Top fish and shellfish to promote this summer

While salmon gets a lot of attention, grocers know that there are many other types of fish and shellfish ideal for grilling and boils.

Rouses offers boiled shrimp, crab, and crawfish year-round, but will step up crawfish promotions leading up to the fourth of July.

“As hot as it is here, it I nice to have it cooked here for you,” Englade said.

Rouses also offers platters of crawfish, shrimp, and snow crab along with a platter featuring snow crab, potatoes corn, and corn with herb parmesan garlic sauce and Cajun butter.

Bacon wrapped shrimp and scallops are popular in the summer, along with shrimp, tuna, swordfish and salmon kabobs at its stores.

raw-seafood-kabobs-packaged-in-grocery-storeSource: Rouses Markets


“We ask stores to have at least two varieties of kabobs in the full-service case for customers to choose from,” Englade said.

Rouses also promotes 1 or 2-pound flounder, speckled trout, grouper, and other similar fish when it’s in season.

“It’s ideal when we can get some of those fish, with the suggestion to roast it whole on the grill,” Englade said.

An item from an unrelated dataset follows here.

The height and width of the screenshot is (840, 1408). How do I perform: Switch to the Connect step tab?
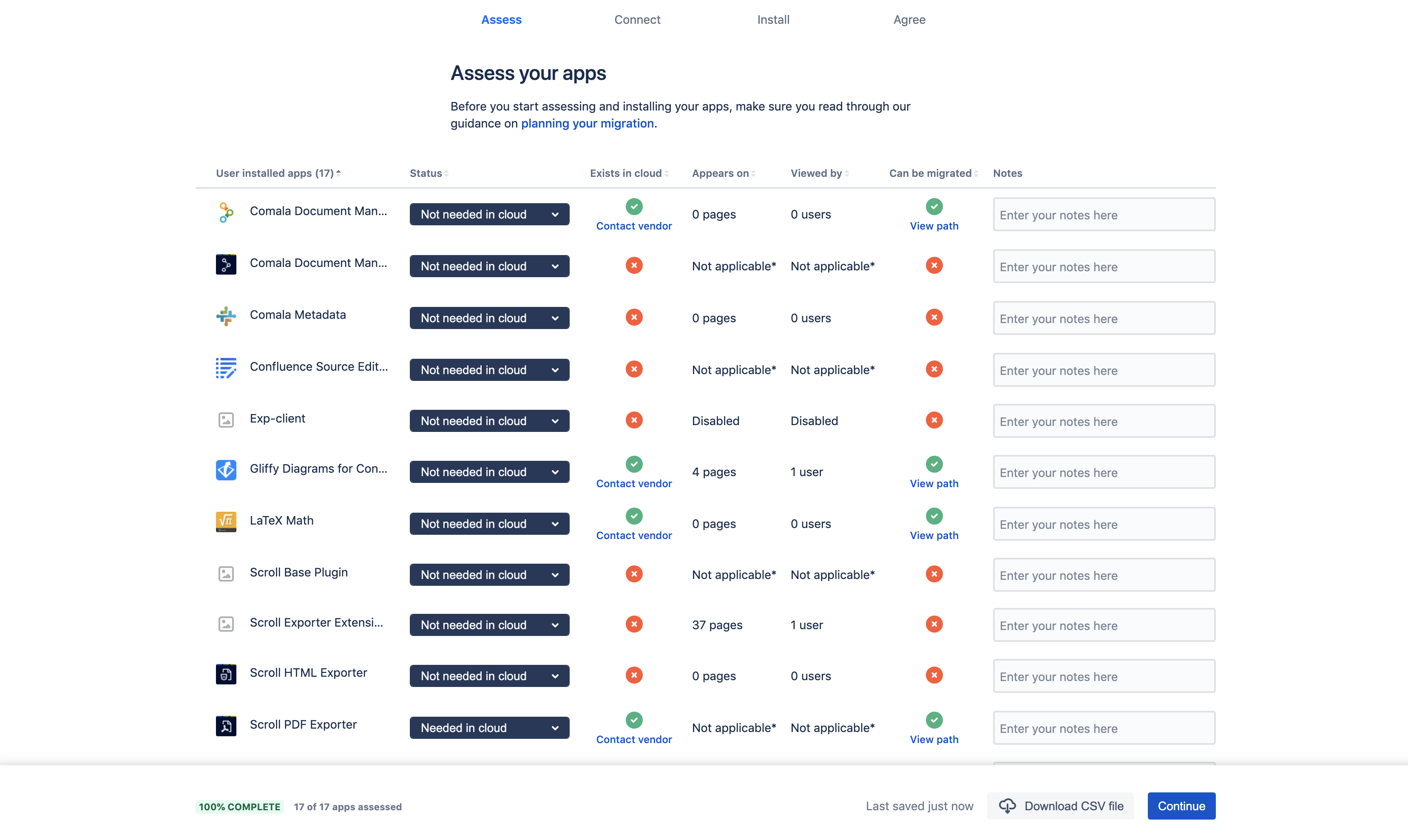637,20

Charbroiled oysters are also popular in the summer, but the local Gulf of Mexico oysters have been greatly impacted due to hurricanes and storms, Englade noted. Still, Rouses is selling some oysters in mini bags and pairs them with Drago’s Butter Garlic Charbroiling sauce, so customers think of them for grilling.

During the summer months, Gelson’s expands its grilling value-added offerings behind the glass in its gourmet seafood cases as well as its self-service grab and go section. Offerings include shrimp skewers, plain and marinated kabobs, and Salmon Lollypops, drizzled with three different grilling sauces.

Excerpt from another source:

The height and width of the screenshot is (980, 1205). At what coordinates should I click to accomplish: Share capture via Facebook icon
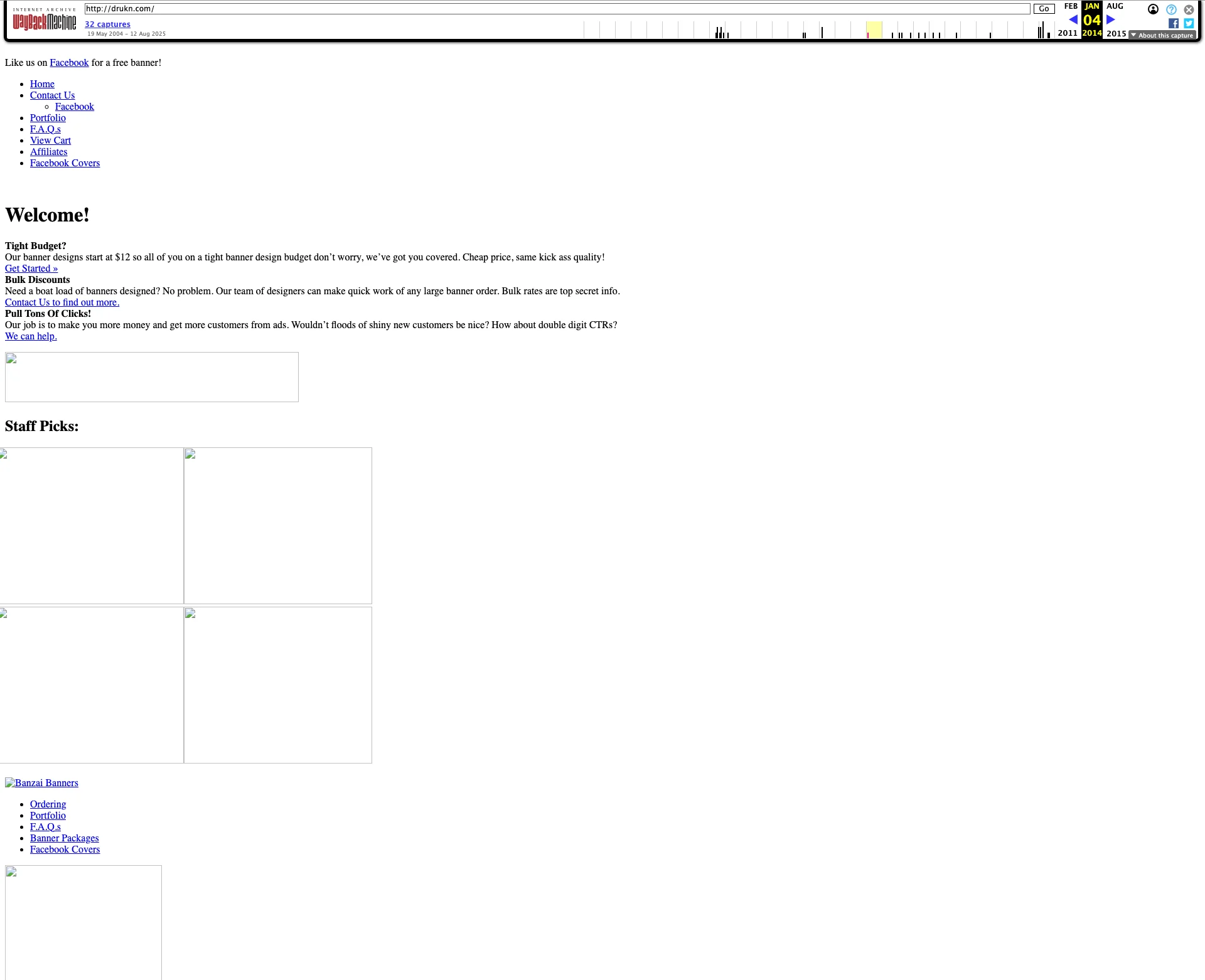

“We also have a following for our swordfish, which is also popular for customers to grill,” Saenz said.

Publix focuses on featuring specific seafood items, rather than providing an overall grilling theme. For example, if its focus is Alaskan seafood, “we would potentially use halibut or sockeye as the hero item and include a grilling recipe,” said Guy Pizzuti, business development director of seafood at Publix. “If our focus is on domestic seafood, we may feature shrimp or lobster tails and show both in a grilling plate shot.”

During the grilling season, Publix promotes "meatier" fish such as halibut, swordfish, and tuna, along with larger count shrimp, scallops, and lobster tails.

Roerink has seen retailers remind shoppers with signage that shrimp is great for making kabobs, or offering shrimp or salmon kabobs ready to go.

However, it would also be beneficial for retailers to teach customers how to prepare some of the other species on the grill “without it falling apart on you and half disappearing into the flames,” Roerink said.